Woody Allen (1988) :

Pendant de longues années, le champ de bataille privilégié des films a toujours été représenté par le monde extérieur, le monde physique. Alors que la révolution freudienne se diffusait, l'arène la plus fascinante des conflits glissait vers l'intérieur et le cinéma dut affronter ce problème. La vie psychique n'est pas visible. Si les plus belles batailles sont livrées par le cœur et l'âme que faire ? Bergman développa un style traite de l'intériorité humaine il est le seul parmi les metteurs en scène à avoir exploré dans le détail le champ de bataille de l'âme. Avec impunité, il a placé sa caméra pendant des temps inconcevables sur les visages des acteurs et des actrices en proie à leur angoisse.
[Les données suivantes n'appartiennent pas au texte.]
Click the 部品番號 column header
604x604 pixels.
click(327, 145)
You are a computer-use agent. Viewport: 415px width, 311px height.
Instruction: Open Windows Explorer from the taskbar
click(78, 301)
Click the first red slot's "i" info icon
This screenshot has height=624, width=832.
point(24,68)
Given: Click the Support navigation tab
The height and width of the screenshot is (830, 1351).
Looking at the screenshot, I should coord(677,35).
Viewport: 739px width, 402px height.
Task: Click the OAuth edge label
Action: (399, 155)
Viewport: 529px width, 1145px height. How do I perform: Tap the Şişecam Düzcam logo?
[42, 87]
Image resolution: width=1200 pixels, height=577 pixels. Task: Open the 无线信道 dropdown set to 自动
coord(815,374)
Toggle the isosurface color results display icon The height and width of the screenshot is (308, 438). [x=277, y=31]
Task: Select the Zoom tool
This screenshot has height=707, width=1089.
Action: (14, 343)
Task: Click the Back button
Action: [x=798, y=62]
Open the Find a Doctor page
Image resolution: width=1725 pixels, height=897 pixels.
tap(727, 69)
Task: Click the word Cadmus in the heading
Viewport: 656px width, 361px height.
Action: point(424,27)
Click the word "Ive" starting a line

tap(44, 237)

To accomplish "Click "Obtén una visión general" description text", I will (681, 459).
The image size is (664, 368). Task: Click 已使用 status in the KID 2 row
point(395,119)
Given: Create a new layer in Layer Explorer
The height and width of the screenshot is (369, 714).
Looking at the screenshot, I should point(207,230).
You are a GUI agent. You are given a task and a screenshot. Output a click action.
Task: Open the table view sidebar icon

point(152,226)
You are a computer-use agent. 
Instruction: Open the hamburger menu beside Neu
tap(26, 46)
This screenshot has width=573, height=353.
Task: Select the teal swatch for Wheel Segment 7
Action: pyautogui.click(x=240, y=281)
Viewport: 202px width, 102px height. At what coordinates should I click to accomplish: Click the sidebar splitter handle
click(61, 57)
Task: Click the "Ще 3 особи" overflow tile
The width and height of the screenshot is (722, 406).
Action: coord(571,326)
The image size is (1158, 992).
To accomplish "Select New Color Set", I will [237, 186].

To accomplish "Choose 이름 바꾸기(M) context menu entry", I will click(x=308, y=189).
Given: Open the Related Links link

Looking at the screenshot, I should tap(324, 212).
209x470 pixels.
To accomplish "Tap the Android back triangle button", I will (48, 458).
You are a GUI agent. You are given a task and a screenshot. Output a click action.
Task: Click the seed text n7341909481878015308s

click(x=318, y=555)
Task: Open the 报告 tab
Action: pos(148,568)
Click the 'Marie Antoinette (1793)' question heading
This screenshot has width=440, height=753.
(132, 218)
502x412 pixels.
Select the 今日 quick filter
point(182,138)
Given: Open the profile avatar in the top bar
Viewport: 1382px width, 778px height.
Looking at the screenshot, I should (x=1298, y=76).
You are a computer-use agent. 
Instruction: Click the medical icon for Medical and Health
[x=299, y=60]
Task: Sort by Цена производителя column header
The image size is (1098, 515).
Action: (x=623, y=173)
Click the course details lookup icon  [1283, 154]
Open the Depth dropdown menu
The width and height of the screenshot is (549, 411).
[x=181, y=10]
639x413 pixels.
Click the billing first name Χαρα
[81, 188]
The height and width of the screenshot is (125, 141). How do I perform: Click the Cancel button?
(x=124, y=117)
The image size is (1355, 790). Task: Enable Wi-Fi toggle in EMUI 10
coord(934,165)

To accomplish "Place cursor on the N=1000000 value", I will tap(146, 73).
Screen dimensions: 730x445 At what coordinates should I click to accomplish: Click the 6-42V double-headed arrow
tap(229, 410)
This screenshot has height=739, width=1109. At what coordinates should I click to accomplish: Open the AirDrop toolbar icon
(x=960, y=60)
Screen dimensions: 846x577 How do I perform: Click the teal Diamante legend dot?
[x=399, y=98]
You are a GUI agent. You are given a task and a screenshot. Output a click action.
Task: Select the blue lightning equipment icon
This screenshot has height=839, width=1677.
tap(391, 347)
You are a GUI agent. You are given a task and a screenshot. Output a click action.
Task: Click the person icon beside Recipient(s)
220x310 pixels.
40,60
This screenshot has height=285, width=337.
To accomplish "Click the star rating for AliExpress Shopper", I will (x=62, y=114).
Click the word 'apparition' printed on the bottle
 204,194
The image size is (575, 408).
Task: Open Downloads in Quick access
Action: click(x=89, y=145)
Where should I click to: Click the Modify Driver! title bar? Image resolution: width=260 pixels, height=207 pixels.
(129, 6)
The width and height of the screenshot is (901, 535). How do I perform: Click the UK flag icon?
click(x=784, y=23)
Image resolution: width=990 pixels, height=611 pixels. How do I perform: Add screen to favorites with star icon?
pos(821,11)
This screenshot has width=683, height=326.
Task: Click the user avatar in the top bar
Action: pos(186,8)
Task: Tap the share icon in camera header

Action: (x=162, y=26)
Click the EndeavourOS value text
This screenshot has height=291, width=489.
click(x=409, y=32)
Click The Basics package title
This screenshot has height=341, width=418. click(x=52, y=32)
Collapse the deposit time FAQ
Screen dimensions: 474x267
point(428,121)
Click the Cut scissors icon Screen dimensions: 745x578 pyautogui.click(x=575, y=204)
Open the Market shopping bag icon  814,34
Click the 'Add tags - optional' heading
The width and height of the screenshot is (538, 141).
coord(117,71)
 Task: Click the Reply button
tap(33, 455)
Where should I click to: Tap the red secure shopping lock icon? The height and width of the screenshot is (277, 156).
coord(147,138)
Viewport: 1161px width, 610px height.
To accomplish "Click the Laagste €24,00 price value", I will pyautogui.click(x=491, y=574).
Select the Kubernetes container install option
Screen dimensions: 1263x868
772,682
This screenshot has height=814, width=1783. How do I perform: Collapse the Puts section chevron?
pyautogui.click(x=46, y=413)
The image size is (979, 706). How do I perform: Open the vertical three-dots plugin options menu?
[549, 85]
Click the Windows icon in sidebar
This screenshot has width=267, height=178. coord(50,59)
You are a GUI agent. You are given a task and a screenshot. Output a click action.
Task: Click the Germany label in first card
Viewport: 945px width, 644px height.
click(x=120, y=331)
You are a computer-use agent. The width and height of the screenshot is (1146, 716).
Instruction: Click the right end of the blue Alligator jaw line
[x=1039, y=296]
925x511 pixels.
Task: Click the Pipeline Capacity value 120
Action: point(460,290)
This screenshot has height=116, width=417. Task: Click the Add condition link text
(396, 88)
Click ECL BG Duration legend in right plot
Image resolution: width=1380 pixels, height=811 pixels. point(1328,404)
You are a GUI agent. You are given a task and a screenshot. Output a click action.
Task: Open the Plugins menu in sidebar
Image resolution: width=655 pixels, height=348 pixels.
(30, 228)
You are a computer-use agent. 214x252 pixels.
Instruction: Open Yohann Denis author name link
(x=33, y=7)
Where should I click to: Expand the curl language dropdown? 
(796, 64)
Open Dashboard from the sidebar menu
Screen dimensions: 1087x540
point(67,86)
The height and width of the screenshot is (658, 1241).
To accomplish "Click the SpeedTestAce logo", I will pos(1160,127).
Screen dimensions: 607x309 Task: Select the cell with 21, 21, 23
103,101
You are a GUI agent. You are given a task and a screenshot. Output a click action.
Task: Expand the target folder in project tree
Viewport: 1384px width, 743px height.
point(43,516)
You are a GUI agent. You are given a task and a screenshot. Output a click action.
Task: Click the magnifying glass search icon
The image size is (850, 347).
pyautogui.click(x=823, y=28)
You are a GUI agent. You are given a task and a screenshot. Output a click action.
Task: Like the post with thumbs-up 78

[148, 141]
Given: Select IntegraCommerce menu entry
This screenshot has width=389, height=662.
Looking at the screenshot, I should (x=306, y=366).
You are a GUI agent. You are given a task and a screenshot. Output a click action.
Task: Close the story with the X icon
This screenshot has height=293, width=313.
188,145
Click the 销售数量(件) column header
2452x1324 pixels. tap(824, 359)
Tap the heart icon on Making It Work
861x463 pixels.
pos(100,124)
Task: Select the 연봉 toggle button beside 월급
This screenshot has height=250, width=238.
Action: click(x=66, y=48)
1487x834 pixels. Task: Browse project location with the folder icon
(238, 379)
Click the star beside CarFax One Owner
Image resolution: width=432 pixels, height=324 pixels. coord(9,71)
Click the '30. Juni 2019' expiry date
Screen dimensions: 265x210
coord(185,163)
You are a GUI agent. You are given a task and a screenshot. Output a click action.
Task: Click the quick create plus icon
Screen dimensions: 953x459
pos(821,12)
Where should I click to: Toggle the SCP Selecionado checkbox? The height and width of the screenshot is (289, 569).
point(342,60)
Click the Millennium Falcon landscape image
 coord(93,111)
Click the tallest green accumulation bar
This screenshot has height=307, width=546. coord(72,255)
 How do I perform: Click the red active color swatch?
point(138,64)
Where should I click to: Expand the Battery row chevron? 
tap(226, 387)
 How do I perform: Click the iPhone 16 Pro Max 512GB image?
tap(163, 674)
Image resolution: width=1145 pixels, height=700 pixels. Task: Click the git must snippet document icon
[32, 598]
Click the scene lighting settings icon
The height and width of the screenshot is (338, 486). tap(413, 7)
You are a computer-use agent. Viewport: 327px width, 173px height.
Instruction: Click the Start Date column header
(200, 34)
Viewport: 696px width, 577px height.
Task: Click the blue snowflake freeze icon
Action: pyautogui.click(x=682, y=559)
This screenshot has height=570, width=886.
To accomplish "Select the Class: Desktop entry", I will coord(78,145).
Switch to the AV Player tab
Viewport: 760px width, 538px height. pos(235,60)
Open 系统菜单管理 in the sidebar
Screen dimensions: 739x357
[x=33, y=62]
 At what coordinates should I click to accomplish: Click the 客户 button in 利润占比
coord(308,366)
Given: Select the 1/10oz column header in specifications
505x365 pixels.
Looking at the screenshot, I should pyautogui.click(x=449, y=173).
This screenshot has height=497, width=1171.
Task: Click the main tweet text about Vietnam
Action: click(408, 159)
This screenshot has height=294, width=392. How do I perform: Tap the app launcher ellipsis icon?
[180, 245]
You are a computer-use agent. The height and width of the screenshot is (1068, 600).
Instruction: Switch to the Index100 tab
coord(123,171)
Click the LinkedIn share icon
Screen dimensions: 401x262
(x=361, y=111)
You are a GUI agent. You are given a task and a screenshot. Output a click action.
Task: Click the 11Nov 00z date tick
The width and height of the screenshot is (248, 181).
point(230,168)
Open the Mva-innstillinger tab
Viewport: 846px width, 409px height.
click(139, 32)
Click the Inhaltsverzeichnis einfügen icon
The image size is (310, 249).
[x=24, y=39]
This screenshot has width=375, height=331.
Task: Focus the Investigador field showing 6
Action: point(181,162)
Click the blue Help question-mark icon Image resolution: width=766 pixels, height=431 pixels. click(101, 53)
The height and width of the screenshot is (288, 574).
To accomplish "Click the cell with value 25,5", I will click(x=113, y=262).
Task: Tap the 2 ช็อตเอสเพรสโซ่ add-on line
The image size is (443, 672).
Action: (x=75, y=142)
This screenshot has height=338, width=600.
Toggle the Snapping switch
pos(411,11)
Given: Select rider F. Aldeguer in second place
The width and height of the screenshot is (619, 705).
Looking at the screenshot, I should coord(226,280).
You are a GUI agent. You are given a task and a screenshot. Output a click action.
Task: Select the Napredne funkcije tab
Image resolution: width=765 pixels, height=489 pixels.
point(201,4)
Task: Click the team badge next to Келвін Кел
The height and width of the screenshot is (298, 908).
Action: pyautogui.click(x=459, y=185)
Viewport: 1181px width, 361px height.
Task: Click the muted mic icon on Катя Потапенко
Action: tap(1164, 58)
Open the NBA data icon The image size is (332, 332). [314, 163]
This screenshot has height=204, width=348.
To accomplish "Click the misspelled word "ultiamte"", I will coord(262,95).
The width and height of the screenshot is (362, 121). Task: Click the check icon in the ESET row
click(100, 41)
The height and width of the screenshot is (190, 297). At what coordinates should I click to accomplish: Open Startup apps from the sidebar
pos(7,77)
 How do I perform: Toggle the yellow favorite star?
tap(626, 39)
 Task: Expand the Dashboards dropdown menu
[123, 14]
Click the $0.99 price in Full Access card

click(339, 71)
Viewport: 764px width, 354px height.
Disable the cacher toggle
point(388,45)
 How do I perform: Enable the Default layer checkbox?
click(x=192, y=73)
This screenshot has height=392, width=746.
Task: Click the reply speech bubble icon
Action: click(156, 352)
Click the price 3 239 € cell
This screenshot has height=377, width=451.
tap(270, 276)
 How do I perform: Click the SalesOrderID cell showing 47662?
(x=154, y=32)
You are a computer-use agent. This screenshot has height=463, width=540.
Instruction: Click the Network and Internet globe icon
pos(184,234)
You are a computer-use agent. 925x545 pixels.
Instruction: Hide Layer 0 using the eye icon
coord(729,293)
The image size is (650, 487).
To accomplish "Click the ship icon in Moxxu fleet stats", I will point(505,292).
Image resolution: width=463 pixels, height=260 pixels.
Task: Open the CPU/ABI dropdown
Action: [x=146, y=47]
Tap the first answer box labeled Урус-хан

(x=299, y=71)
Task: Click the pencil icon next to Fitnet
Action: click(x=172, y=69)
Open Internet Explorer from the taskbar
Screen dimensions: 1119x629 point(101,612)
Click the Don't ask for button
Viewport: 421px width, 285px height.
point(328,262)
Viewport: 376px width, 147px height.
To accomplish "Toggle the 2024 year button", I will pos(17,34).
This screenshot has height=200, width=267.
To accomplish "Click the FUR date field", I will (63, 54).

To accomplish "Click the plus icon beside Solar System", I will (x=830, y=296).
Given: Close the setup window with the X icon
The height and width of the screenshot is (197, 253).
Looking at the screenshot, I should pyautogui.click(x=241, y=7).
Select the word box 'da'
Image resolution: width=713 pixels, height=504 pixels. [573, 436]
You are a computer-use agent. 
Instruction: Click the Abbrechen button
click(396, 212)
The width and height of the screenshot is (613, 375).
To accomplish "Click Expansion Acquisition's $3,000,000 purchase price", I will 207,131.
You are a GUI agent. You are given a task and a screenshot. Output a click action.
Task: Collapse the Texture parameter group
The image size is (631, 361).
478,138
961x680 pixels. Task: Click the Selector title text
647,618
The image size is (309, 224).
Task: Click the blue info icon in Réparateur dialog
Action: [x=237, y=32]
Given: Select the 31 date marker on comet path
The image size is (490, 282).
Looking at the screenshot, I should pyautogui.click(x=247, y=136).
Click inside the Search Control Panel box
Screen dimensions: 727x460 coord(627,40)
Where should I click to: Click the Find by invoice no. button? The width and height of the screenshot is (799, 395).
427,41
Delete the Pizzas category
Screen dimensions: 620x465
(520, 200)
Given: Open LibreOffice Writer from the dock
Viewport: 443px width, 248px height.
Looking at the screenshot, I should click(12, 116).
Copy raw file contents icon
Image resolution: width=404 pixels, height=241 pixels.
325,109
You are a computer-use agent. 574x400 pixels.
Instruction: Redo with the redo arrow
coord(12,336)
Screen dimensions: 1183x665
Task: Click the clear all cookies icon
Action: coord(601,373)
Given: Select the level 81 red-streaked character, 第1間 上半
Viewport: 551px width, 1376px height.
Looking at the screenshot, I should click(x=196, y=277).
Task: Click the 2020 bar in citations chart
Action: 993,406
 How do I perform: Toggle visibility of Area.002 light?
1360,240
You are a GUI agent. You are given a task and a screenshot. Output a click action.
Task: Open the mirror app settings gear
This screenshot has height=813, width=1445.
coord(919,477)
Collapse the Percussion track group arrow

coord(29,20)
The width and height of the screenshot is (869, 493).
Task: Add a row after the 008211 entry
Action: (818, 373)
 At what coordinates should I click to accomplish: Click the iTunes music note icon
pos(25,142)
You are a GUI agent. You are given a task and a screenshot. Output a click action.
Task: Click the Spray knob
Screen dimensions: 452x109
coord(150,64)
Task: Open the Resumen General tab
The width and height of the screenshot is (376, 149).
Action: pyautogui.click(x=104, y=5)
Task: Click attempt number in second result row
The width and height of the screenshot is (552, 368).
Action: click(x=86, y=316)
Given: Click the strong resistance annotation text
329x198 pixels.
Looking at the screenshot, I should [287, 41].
On voit de grands interprètes en trsè gros plans. Toujours des gros plans. Il créa des rêves et des fantaisies et les mélangea à la réalité tant et si bien que peu à peu l'essence de l'homme émergea. Il se servait des silences avec une efficacité diabolique. Les lieux des films de Bergman sont différents de ceux de ses contemporains. Il filmait les plages désertes de l'île rocheuse où il vivait. Il avait trouvé un moyen de faire ressortir l'âme du paysage. Il affirma que l'âme était une membrane rouge, et la montra telle quelle dans Cris et chuchotements.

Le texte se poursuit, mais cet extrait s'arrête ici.